* begin INPUT RECORDS *
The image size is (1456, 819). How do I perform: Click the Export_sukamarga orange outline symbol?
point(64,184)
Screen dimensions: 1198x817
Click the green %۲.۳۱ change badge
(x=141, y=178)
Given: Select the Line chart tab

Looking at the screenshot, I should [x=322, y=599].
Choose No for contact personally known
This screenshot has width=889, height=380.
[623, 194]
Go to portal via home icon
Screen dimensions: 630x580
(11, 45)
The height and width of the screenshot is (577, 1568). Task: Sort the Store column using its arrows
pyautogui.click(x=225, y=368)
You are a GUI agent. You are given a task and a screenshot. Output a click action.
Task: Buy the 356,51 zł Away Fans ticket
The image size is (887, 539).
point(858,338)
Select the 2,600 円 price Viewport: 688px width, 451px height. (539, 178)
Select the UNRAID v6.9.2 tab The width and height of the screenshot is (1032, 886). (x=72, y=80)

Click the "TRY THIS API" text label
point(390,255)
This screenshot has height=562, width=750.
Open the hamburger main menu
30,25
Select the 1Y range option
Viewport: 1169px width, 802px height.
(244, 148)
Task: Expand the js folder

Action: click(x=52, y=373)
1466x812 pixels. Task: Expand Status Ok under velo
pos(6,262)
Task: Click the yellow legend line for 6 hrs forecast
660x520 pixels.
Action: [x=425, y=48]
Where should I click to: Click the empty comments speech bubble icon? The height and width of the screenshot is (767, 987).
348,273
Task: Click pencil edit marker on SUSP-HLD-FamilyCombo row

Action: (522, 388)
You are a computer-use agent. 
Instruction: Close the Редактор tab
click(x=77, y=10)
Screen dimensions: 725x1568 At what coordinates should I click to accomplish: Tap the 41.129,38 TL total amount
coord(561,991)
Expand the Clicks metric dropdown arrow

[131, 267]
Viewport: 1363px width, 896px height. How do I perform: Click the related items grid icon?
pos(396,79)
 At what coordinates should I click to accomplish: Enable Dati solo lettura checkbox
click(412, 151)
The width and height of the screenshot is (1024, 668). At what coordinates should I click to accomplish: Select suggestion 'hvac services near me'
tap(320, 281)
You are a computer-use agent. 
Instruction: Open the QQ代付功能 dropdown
* end INPUT RECORDS *
REQUEST
Pull out every line of the data that contains the string "dropdown", matching its case exactly.

RESULT FOR THIS EXERCISE
Expand the Clicks metric dropdown arrow
Instruction: Open the QQ代付功能 dropdown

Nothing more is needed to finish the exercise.